Ninety-nine political parties and groups in Pakistan have sought allotment of election symbols to run in the October parliamentary polls, Chief Election Commi-ssioner Irshad Hasan Khan said yesterday.
Ninety-nine political parties and groups in Pakistan have sought allotment of election symbols to run in the October parliamentary polls, Chief Election Commi-ssioner Irshad Hasan Khan said yesterday.
Irshad Hasan Khan told a news conference that the commission would take decisions on the applications in due course of time.
As the last date for political parties to submit their papers for registration and allotment of symbols expired, Khan said in all 99 parties and groups had submitted documents for registration.
The dossiers, which all parties have been mandated to provide under the rules enforced by the military government, included constitutions, manifestoes, certificates about intra-party elections and financial statements.
The commission has powers to refuse registration for failure to fulfil the requirements prescribed under the rules. Khan said the election commission (EC) had started the process to scrutinise the documents.
A clear picture about which parties will be eligible to contest the elections will emerge after the completion of the scrutiny. The election symbol seekers include Pakistan Muslim League, headed by Shahbaz Sharif, and Pakistan People's Party Parliamentarians (PPPP).
PML elected Shahbaz its president in place of former prime minister Nawaz Sharif to avoid disqualification from the elections while PPP formed the new PPPP group with Makhdoom Amin Fahim as its head for the same reason.
Both former prime ministers, Nawaz Sharif and Benazir Bhutto, who is PPP chief, have been hit by the electoral rules barring convicts and fugitives from law from contesting elections as well as holding any office in any political organisation.

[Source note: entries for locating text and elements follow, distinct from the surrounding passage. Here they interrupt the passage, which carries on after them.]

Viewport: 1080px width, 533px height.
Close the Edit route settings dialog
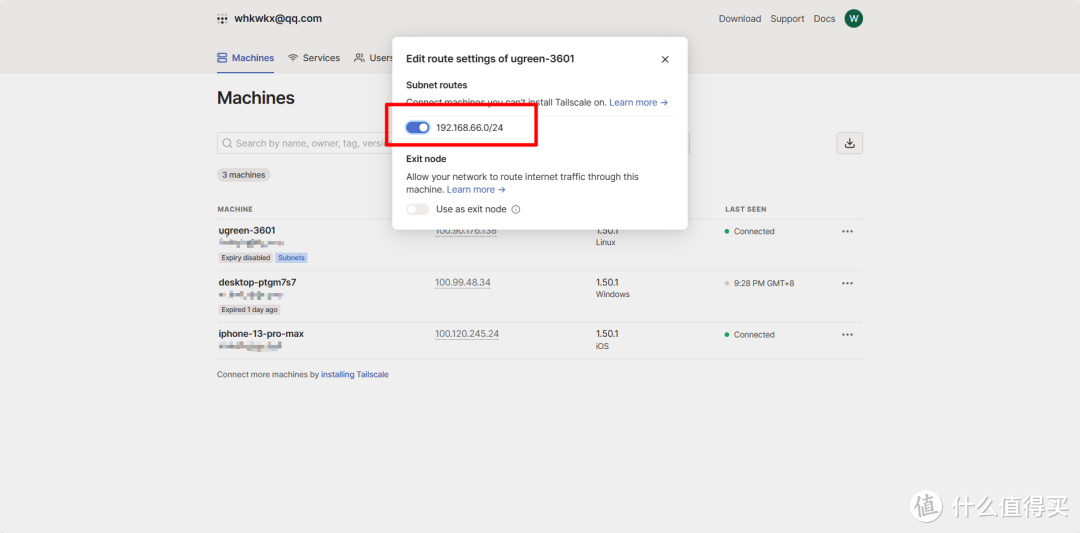(665, 60)
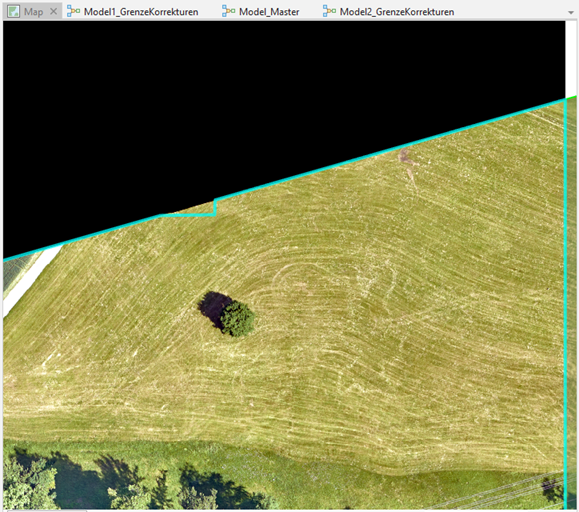The width and height of the screenshot is (579, 512).
Task: Click the Map tab's map icon
Action: click(x=13, y=11)
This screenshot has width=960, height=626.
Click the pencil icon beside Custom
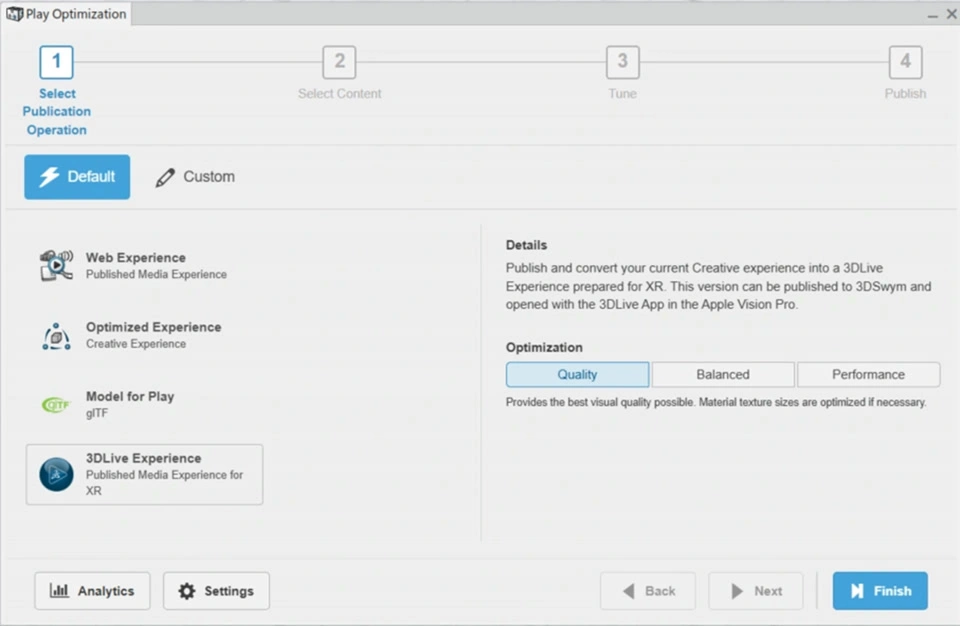(x=165, y=178)
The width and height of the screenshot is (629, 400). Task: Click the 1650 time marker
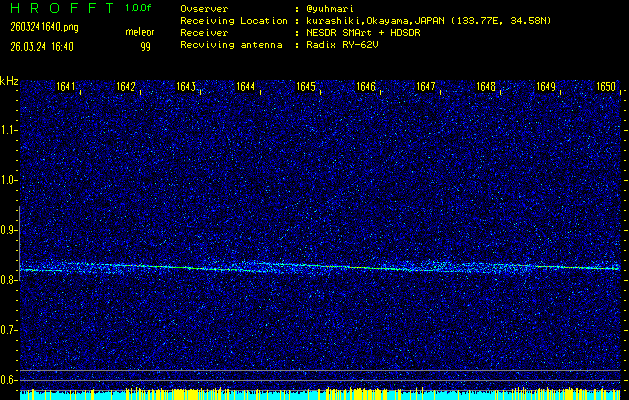[606, 87]
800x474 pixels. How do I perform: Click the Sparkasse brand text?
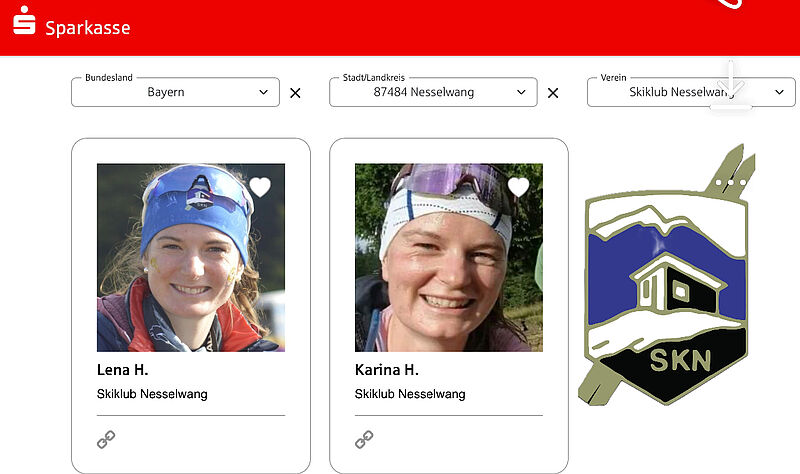88,28
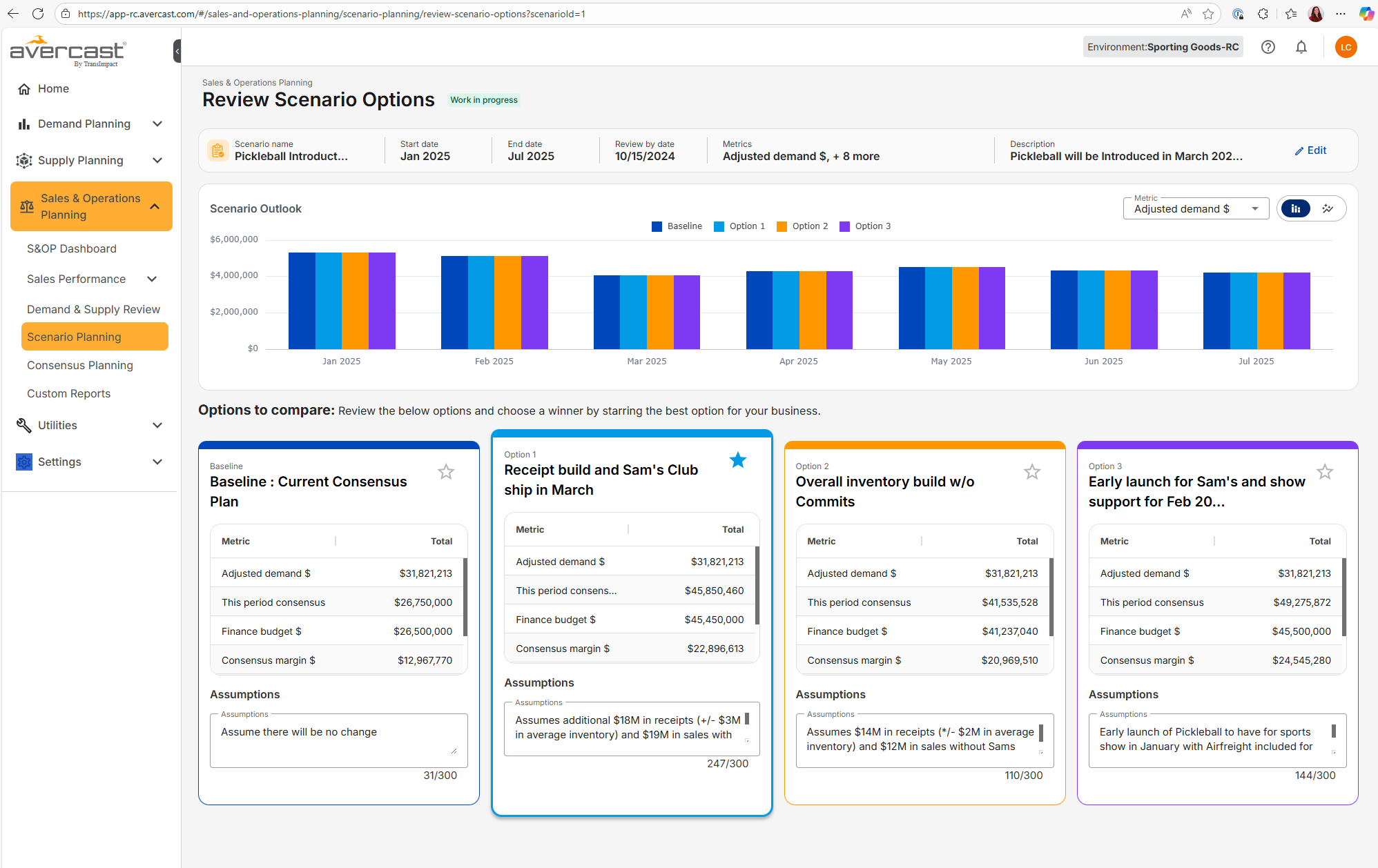Viewport: 1378px width, 868px height.
Task: Toggle the Option 2 orange legend swatch
Action: pyautogui.click(x=781, y=226)
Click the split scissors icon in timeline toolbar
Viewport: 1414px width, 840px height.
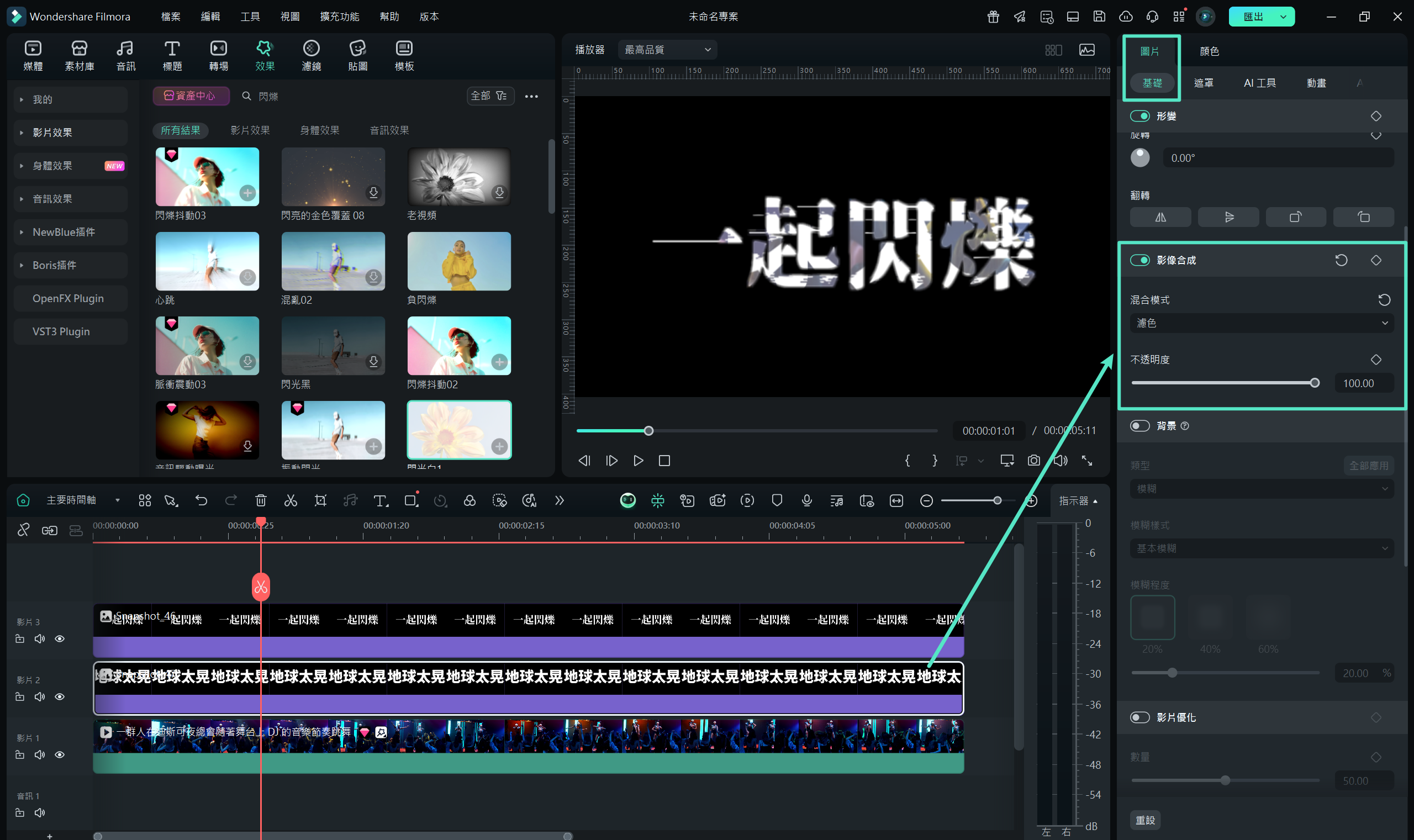[291, 500]
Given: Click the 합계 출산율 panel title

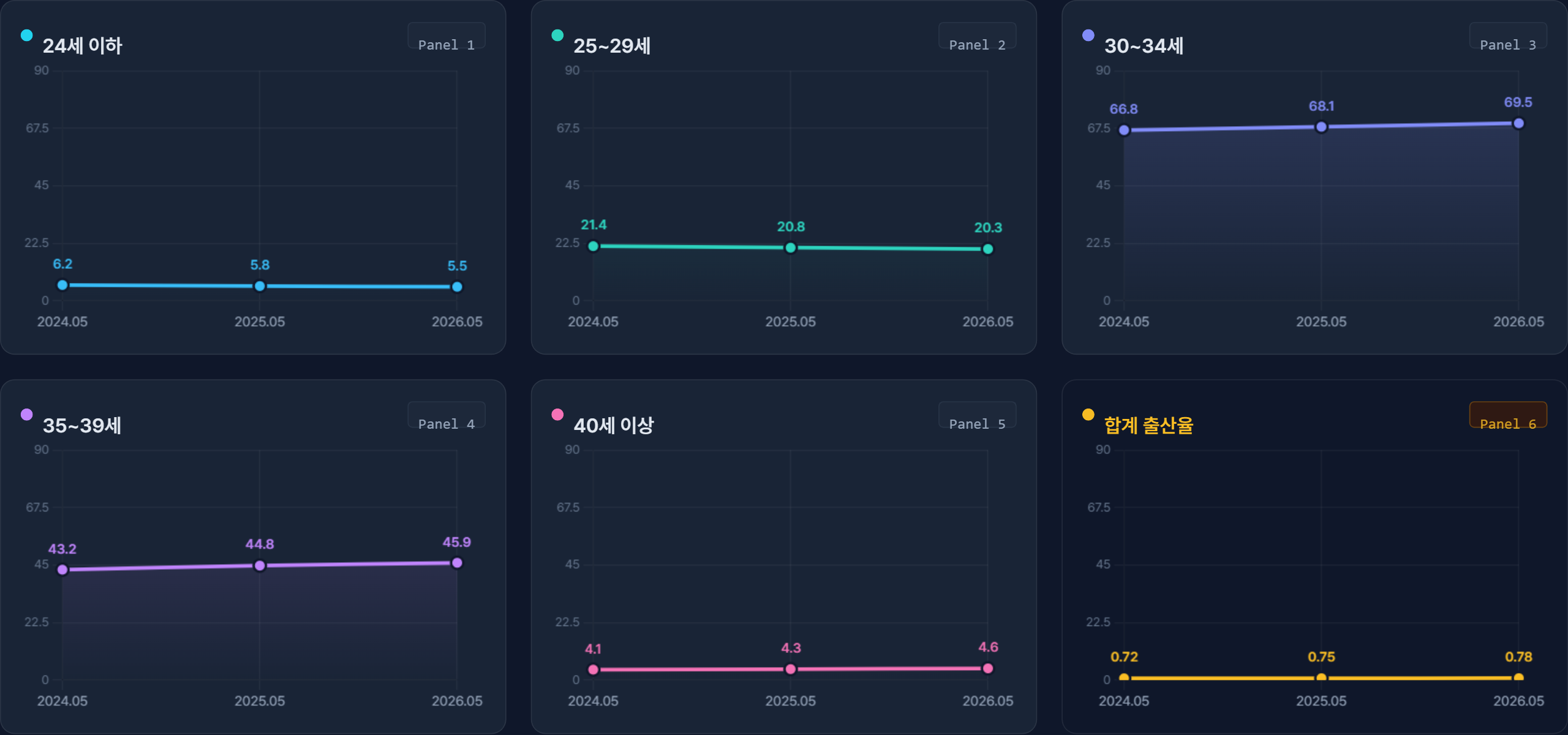Looking at the screenshot, I should point(1148,425).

The government has said it would not allow Shahbaz or any other member of the exiled Sharif family to return to Pakistan. It has also warned that Benazir would be arrested if she returned from self-exile and prosecuted in corruption cases pending against her.
The National Accountability Bureau said yesterday that 22 cases were pending against the Sharif family and Benazir and her spouse Asif Ali Zardari, who has been in jail since November 1996.
Twelve cases are against the Sharif family and 10 against Benazir and her husband. "There is no question of making any compromise with the Sharif family, Benazir or Zardari," a NAB spokesman told reporters.